In March this year, I met a lady who seemed to be timid but when she let her mind speak, left me and many others in the room in awe of her thoughts that eventually culminated into action for a small village in Haryana. I am refereeing to Sushma Bhadu, who was elected as the Sarpanch of her village, Dhani Miyan Khan in Fatehbad district of Haryana in June 2010. For the past four years her revolutionary work for the village, especially women, children, sanitation has been definitely worth an applause.
In a region where khap panchayats have a final say on most issues, Sushma Ji has proven to be a role model for every woman around.
“ When I got married I realised that there was a lot of difficulty in wearing the ghunghat and performing household chores. It was a constant barrier in everything I did from making the morning tea to cleaning and cooking for the house. In fact I even fell down twice or thrice while working because I couldn’t see anything through it. It held me back from fully participating in my family or things that concerned the village. Most importantly, it drew me away from creating and portraying my own identity amidst others.”
Also, my husband Bhagwan Das insisted that I wear the ghagra (a traditional outfit of a skirt and blouse) 24 hours regardless of me being at home or outside. He told me it was our tradition and I was forced to obey his wishes. However, when my first daughter was born, I gave up wearing the ghagra. I told him sternly, I could either take care of your daughter or wear this attire. You can choose what you want. He would still assert that I wear the ghaghra. I knew how to find a way out of this situation. I told him, you wear the dhoti and kameez and I would agree to wear the ghagra”. As she tells me about this, her smile on her face and joy in her eyes was something I couldn’t help but notice.

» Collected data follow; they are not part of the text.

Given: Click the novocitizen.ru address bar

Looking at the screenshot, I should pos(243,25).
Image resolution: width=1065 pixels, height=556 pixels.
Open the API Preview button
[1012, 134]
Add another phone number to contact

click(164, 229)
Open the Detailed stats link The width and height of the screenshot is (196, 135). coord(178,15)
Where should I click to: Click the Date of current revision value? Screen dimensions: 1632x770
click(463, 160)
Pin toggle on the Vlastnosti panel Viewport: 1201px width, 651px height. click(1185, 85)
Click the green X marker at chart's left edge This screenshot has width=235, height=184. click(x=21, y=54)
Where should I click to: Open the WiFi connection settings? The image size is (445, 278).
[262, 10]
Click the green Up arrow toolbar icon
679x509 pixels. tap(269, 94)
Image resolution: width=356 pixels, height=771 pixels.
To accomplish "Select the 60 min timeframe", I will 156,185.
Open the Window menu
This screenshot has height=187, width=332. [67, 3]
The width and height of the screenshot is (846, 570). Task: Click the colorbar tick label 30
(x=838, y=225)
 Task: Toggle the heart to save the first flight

This argument was the end of the ghagra chapter of Sushma’s life but the ghunghat continued to haunt her. Come 2010 when Sushma was elected as the Sarpanch, she took up various issues at the meetings held in the village. “All women I met, told me to help them get rid of the ghunghat. We questioned if workingwomen don’t need ghunghat at work, why should we be required to wear it at home? I shared this very legitimate question with my mother in law. I told her respect should come from the heart and not by hiding faces. She immediately agreed to support me but asked me to ask my husband about what he felt. (laughs). I told my husband that if he made me the sarpanch he should now also give me freedom from the ghunghat”.
Sushma’s journey to achieve her mission wasn’t free from hurdles and resistance in the beginning. At times she was even singled out. However, with time, women along with aangan wadi workers of Dhani Miyan Khan were in complete support of her views but no one was willing to take the first step or voice their opinion in front of the village men. “Everyone wanted to get rid of the hassle but wanted me to lead from the front and take the brick backs for it. I was ready for to take up the challenge and just asked for their silent support while I did so. We called for a ‘maha panchayat’ (large gathering) in 2012 where we all took the oath to never wear the ghunghat again. To my surprise all women took off their ghunghats that very minute and there was no looking back from this day”.
Another area of work Sushma Bhadu strongly raised her voice has been against female foeticide through the ‘Beti Bachao Abhiyan’. The sex ratio stands at 903 per 1000 men in 2011 census against 884 in 2001. “A woman and man are equal in my eyes, there is no difference between the two genders. If you educate the daughter, she will make you proud too. A girl takes care of her house and her mother apart from doing all the household chores. In fact men these days just brashly kick their parents away from their own house. Through the movement people in the village boycotted families who were found indulging in female foeticide. To ensure people followed it, I even announced a cash prize worth Rs. 51,000 for providing information about sex determination tests and illegal abortions.”
Education for all children, rich or poor is extremely essential. “I wanted every child of our village to be educated. I declared that our panchayat will fun the education of underprivileged children. Dhani Miyan Khan’s only school, Rajkiya Prathmik Vidyalaya was upgraded to a middle school in 2013. Now I can proudly say that our village has a zero drop out rate. The district is showing immense growth in terms of literacy rate, which stands at 69.10%in 2011 census against 58% in 2001”.
This powerful Sarpanch doesn’t stop at this. She is determined to bring to the village more and more facilities for its development. Sushma managed to get funding of Rs. 10 lakhs sanctioned from the State Government in order to build a water boosting system. You will find training centres for women, streetlights, streets all paved, concrete blocks, water and electric connection for every home and a blockage free drainage system in the village.
Sushma Bhadu represents a true iron lady of our country. “ My mission is to eradicate female foeticide, dowry menace, illiteracy and alcoholism from my village. I will fight endlessly to make sure this sees the light of the day”.